An End to the 2019 NYC Measles Outbreak

Drug Topics JournalDrug Topics October 2019
Volume 163
Issue 10

Number of reported cases hightest since 1992.

measles viruses digital representation
Meases Map

Current Measles Outbreaks

The number of measles cases in the U.S. has skyrocketed and has reached the greatest number of cases reported since 1992, according to the CDC. Simultaneously, New York City health officials said the measles outbreak there has ended.

From January 1 to August 29, 1,234 individual cases of measles have been confirmed in 31 states, says the CDC. Nineteen additional cases were reported in the last week of August.

On September 3, New York City Mayor de Blasio and Health Commissioner Dr. Oxiris Barbot announced the end to the measles public health emergency declared on April 9 for parts of Brooklyn. Measles outbreaks are typically declared over when two incubation periods for measles (the equivalent of 42 days) have passed since the last infectious day of the last persons with measles in affected areas, according to a statement from Mayor Bill de Blasio.

“Ending the measles outbreak required extensive collaboration with community organizations and Jewish leaders. They helped encourage vaccinations and achieve record immunization levels in parts of Brooklyn,” de Blasio says. “As we head back to school this week, we just remain vigilant. To keep our children and communities safe, I urge all New Yorkers to get vaccinated.

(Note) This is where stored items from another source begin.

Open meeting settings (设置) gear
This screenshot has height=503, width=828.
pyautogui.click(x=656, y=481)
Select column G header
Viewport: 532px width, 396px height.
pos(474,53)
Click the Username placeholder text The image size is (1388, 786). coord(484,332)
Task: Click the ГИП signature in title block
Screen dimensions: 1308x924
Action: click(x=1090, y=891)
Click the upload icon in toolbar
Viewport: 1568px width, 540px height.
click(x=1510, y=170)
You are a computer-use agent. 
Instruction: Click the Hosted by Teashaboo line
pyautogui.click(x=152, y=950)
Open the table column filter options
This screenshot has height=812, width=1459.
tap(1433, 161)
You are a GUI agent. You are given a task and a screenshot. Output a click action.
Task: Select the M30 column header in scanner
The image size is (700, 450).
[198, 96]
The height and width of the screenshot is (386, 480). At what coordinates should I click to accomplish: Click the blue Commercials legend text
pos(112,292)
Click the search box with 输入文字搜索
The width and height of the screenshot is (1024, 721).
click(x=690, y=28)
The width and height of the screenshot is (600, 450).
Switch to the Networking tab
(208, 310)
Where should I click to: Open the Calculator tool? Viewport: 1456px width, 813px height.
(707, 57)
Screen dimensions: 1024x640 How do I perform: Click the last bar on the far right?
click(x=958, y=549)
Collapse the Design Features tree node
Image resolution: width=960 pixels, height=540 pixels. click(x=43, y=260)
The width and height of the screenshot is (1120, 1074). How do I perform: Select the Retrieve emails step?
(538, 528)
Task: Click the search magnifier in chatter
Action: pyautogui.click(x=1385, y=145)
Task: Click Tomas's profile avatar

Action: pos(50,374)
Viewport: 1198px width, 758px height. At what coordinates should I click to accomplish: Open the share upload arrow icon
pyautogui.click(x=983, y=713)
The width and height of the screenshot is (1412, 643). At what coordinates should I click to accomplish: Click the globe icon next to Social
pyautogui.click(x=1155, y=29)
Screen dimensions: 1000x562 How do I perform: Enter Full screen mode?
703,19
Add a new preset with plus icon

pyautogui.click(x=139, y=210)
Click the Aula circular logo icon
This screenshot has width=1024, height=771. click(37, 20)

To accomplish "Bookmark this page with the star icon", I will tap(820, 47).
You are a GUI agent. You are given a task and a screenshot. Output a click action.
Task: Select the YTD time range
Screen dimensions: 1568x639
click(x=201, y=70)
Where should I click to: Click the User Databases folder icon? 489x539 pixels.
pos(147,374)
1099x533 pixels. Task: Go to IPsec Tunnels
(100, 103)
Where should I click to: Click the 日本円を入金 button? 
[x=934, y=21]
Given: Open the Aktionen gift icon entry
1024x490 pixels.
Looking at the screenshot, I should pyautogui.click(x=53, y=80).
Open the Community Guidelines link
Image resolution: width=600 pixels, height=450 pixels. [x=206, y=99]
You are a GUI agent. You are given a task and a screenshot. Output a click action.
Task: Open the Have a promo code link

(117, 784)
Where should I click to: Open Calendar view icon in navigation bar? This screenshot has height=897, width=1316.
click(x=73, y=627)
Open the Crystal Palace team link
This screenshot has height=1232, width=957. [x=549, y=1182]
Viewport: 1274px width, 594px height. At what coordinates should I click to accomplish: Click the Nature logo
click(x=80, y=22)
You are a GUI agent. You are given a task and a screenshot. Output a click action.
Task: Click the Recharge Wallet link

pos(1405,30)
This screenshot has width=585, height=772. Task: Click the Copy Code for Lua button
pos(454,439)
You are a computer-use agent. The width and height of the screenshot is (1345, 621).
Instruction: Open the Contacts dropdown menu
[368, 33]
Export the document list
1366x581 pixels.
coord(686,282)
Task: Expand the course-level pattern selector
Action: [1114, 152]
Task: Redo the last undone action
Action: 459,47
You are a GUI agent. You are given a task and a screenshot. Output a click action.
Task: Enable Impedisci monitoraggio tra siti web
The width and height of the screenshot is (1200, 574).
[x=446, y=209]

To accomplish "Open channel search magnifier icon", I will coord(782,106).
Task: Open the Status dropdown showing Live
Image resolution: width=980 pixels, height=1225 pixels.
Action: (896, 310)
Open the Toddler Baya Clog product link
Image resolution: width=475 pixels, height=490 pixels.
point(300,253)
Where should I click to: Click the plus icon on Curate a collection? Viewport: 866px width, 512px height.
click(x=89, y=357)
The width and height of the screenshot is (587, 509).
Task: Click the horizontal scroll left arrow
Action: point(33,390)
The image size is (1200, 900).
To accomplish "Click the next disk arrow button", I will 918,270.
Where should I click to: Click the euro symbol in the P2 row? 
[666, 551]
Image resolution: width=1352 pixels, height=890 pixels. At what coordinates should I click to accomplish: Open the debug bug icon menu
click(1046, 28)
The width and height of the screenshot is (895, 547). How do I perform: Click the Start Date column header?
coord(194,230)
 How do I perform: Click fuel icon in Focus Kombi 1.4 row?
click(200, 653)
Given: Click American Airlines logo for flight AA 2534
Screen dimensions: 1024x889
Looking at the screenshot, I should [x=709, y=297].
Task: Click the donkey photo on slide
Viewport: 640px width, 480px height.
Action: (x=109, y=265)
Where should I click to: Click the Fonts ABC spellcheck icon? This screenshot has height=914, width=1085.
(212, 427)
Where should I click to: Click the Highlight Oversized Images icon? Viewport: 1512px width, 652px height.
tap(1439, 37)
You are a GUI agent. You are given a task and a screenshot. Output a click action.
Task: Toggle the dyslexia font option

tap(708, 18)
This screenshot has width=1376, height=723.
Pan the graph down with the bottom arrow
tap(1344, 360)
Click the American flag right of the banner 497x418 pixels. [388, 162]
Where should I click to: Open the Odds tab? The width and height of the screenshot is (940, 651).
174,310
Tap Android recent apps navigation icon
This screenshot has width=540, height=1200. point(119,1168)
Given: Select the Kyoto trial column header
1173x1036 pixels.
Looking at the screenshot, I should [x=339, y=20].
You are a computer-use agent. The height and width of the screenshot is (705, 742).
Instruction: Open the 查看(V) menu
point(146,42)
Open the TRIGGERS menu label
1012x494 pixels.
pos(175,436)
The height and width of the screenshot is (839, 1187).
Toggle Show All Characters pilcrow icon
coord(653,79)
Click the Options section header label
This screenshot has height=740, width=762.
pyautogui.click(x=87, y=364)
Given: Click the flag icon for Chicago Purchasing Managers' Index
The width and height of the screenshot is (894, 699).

It’s the best defense we have.” 

Pharmacists have been on the frontline of fighting the measles outbreak, by offering both information and vaccinations. “We are seeing increased demand for vaccination and pushback on anti-vaccine groups,” Mitchel C. Rothholz, RPh, MBA, chief strategy officer for APhA, told Drug Topics in March. “At a minimum, pharmacies are serving as additional outlets for information to the public about the importance of MMR vaccine. They are a conduit to address some of the misinformation that is circulating.”

Meanwhile, CDC found that more than 75% of the cases this year are linked to outbreaks in New York. “Measles is more likely to spread and cause outbreaks in U.S. communities where groups of people are unvaccinated,” CDC says.

So far this year, 125 of the people who got measles this year were hospitalized, and 65 reported having complications, including pneumonia and encephalitis.


The states that have reported measles cases to CDC are: Alaska, Arizona, California, Colorado, Connecticut, Florida, Georgia, Hawaii, Idaho, Illinois, Indiana, Iowa, Kentucky, Maine, Maryland, Massachusetts, Michigan, Missouri, New Mexico, Nevada, New Hampshire, New Jersey, New York, Ohio, Oklahoma, Oregon, Pennsylvania, Texas, Tennessee, Virginia, and Washington.